## WORK TO COMPLETE
For this exercise, reproduce the entries below exactly, but only from the line containing "[Μοιραστείτε το στο Facebook] (603, 1656)" through the line containing "Spotlights (182, 51)", both included.
*** Begin section ***
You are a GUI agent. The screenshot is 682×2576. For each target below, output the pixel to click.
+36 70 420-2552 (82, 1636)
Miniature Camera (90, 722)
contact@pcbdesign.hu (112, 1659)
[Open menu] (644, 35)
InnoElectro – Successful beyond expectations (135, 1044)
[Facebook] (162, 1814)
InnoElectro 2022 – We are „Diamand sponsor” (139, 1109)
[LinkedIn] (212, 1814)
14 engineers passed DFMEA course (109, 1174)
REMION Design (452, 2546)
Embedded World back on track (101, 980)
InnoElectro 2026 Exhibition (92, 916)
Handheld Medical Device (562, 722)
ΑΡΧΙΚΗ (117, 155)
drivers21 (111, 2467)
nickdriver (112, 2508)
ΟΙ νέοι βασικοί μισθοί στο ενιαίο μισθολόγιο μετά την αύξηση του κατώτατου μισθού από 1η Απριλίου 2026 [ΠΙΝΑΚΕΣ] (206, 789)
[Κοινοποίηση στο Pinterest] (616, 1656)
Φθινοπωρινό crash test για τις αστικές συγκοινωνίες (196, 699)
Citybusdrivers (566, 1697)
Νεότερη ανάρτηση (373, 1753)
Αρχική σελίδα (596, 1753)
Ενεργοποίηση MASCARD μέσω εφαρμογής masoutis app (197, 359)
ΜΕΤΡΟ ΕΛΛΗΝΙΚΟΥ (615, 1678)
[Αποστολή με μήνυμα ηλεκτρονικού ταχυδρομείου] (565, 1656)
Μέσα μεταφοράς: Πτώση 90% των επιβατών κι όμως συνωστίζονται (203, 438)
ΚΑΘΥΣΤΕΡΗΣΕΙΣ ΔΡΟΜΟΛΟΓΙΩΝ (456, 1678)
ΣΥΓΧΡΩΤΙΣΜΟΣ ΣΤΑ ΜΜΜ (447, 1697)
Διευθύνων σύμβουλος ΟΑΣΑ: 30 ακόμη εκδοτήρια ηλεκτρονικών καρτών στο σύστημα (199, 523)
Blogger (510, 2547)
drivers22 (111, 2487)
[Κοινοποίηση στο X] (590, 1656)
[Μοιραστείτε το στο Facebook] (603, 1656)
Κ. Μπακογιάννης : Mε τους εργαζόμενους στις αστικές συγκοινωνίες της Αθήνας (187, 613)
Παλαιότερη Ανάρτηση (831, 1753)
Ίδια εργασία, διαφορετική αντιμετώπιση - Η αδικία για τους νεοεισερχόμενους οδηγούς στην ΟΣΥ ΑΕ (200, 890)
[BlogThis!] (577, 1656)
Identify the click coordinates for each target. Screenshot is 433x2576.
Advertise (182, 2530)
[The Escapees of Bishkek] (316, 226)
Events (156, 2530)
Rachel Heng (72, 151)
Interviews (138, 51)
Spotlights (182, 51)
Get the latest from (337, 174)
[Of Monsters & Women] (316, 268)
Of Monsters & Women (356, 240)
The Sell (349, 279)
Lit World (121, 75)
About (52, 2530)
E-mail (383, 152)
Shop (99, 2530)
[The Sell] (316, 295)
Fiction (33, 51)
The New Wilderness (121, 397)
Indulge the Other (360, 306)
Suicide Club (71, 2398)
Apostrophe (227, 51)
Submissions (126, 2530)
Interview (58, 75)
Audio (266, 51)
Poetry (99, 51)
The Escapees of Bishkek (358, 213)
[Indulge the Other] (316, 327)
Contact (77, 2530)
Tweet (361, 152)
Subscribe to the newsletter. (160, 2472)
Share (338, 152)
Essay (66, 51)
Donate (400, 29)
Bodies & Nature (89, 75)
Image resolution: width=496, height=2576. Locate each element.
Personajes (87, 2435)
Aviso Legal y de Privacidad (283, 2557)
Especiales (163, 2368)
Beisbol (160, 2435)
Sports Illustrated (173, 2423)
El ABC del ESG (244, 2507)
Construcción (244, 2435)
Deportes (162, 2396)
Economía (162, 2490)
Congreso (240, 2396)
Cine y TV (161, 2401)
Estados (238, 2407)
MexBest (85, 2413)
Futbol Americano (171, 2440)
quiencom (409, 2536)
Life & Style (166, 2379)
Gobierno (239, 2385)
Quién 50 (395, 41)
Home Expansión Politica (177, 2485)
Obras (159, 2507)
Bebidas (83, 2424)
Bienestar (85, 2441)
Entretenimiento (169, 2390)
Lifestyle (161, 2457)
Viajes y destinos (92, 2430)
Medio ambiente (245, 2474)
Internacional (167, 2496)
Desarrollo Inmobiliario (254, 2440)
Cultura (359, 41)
*** End section ***
## RESPONSE BOX
[Μοιραστείτε το στο Facebook] (603, 1656)
Κ. Μπακογιάννης : Mε τους εργαζόμενους στις αστικές συγκοινωνίες της Αθήνας (187, 613)
Παλαιότερη Ανάρτηση (831, 1753)
Ίδια εργασία, διαφορετική αντιμετώπιση - Η αδικία για τους νεοεισερχόμενους οδηγούς στην ΟΣΥ ΑΕ (200, 890)
[BlogThis!] (577, 1656)
Identify the click coordinates for each target. Screenshot is 433x2576.
Advertise (182, 2530)
[The Escapees of Bishkek] (316, 226)
Events (156, 2530)
Rachel Heng (72, 151)
Interviews (138, 51)
Spotlights (182, 51)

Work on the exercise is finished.